Le chorégraphe parle de passage d’un état à un autre, du blanc au noir. Cette lutte permanente entre deux pôles chromatiques peut être interprétée de différentes manières : jeu entre ombre et lumière, illusion entre apparition et disparition ou combat entre la vie et la mort. C’est surtout la beauté des nuances qui est à admirer, de cette toile tantôt blanche, tantôt noire, souvent les deux. Des éclairages subtils chaleureux ou froids, parviennent à proposer de multiples tonalités de blancs tirant vers le jaune jusqu’au beige.

Tels des peintres enfermés dans leur propre tableau, les trois talentueux danseurs s’agitent dans la poussière épaisse avec élégance et intensité. Quelle magnifique manière de célébrer la danse et de fêter les 30 ans de la compagnie que cette reprise de Black out, créé en 2011, et quel bonheur de se pencher au bord d’un écrin pour admirer ce beau joyau qui a permis à la compagnie établie à Lausanne d’acquérir une notoriété internationale.

12 mai 2016


12 mai 2016

Poésie de la matière

©PhilippeWeissbrodt

Trois corps se livrent à l’écriture de l’espace, au fond d’une fosse qui se donne pour nous comme une page. Œuvre à l’œuvre, Black out perturbe nos manières de voir, expérimenter, vivre le spectacle.

Les sièges avaient disparu. Pour le coup, on se retrouvait en petit comité autour d’une fosse, un trou carré de quelque deux mètres de fond. On était debout, on pouvait bouger ; étendre, étirer nos jambes ; et les deux mains au menton, du haut de la rambarde, regarder. En somme une situation dans laquelle la notion de spectateur  est pour le moins ébranlée. La scène aussi s’était transformée. Elle refusait de nous faire face, de se confronter à nous : en bas dans le trou, elle s’offrait timidement, elle nous invitait sans nous obliger.

Un son, quelque chose de grinçant, un doigt arrachant au sol blanc quelques bruits ; un coup de paume : il y a une main au bout d’un corps. Il y a trois corps sur la surface blanche qui irradie nos yeux et les leurs. Les corps bougent, ensemble, parfois en synchronie, d’autres fois dans des rythmes différents. Au fond, Black out, c’est une non-intrigue, une non-histoire ; ça ne médiatise pas. C’est immédiat, maintenant, toujours maintenant. Et si, comme la feuille de salle l’indique, le projet porte une dimension narrative, l’histoire racontée se donne toujours au présent et n’oblige pas. Elle propose. Les corps bougent, de la matière tombe, noire. Des petites billes. Et les corps vont jouer avec cette matière, l’aménager, la spatialiser, écrire avec elle : à chacun de lire.

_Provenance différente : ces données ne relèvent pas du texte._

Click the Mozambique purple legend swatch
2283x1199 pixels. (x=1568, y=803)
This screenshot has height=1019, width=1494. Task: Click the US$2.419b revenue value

C’est une danse, une manière d’écrire dans l’espace. Encore faut-il qu’il y ait de la matière qui puisse se mouvoir de son propre chef. C’est ça : le corps comme rêve de la matière, comme sa poésie. Le corps comme insulte à la gravité. C’est ça : mourir, retourner dans l’ordre, tomber et ne plus bouger. Black out, c’est ça, quelque chose qui s’écrit par les corps dans les billes, qui permet autant de lectures qu’il y a de morceaux de plastique; quelque chose qui s’éteint dans le noir.